▸ BLOCO DE TEXTO
╔══

Preço médio sem vinho, 17,50€. [Fechado em 2017]
O Júlio, Rua do Loureiro, 1, Gouveia – 238 083 617
Finalmente conheci o mítico Júlio de Gouveia, outra grande referência da região, mas que só agora me foi possível visitar.
Júlio Lameiras gere há muitos anos esta casa de bem comer, junto ao centro histórico de Gouveia. Primeiro foi tasca, depois passou a restaurante e agora é um restaurante ainda mais arrumadinho, em virtude da ultima intervenção, que o levou até às instalações actuais. Casa simples, no espaço e na decoração, com a agradável esplanada, onde ficámos, a invadir a estreita travessa onde está localizado o restaurante. Com a influencia da Serra ali ao lado, a oferta só poderia percorrer a tradição da sua cozinha.
Para trincar, fomos no Arroz de Carqueja com Entrecosto e nas Trutas de Escabeche, duas especialidades da casa. E fomos bem. Tudo bom, com destaque para a truta, gorda e muito bem acompanhada pelo delicioso escabeche e por uma tenra e cozinhada no ponto, couve lombarda. Mas havia mais oferta. Feijoca à Pastor, Arroz de Feijão com Entrecosto, Cabrito com Miscaros e vários pratos de caça, estes dois últimos na época. Há meias doses, o que para quem não coma muito pode ser excelente opção. Carta de vinhos fraca, optou-se pela cerveja.

╚══

▸ MATERIAL FORNECIDO
╔══

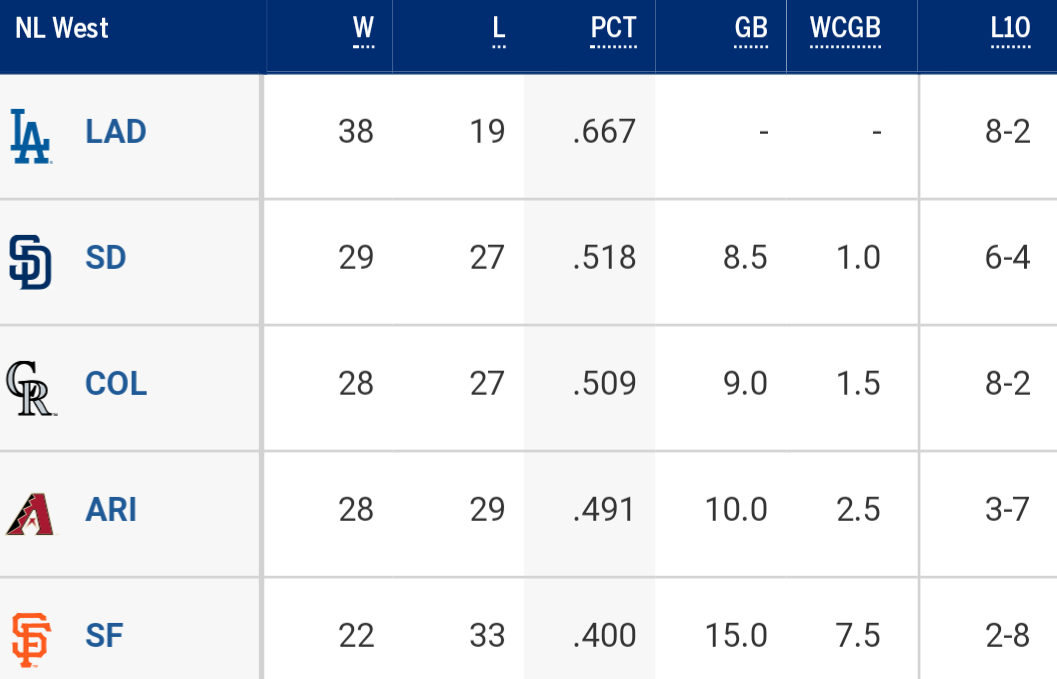Open the ARI team link
1057x679 pixels.
111,510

╚══

▸ TAREFAS E EXERCÍCIOS
- A) Segundo o texto sobre o restaurante, que especialidades da casa foram pedidas?
- B) Indique se cada afirmação está de acordo com o texto sobre o restaurante e cite as palavras dele que o comprovam: (i) o restaurante fica junto ao centro histórico de Gouveia; (ii) o restaurante não serve meias doses; (iii) a refeição foi acompanhada por um vinho da carta.
- C) Reproduza fielmente o trecho do texto sobre o restaurante que começa em "Júlio Lameiras gere" e termina em "da sua cozinha.".

▸ RESPOSTAS POR TAREFA
- A) O Arroz de Carqueja com Entrecosto e as Trutas de Escabeche.

- B)
(i) Sim: «junto ao centro histórico de Gouveia».
(ii) Não: «Há meias doses».
(iii) Não: «Carta de vinhos fraca, optou-se pela cerveja».

- C)
Júlio Lameiras gere há muitos anos esta casa de bem comer, junto ao centro histórico de Gouveia. Primeiro foi tasca, depois passou a restaurante e agora é um restaurante ainda mais arrumadinho, em virtude da ultima intervenção, que o levou até às instalações actuais. Casa simples, no espaço e na decoração, com a agradável esplanada, onde ficámos, a invadir a estreita travessa onde está localizado o restaurante. Com a influencia da Serra ali ao lado, a oferta só poderia percorrer a tradição da sua cozinha.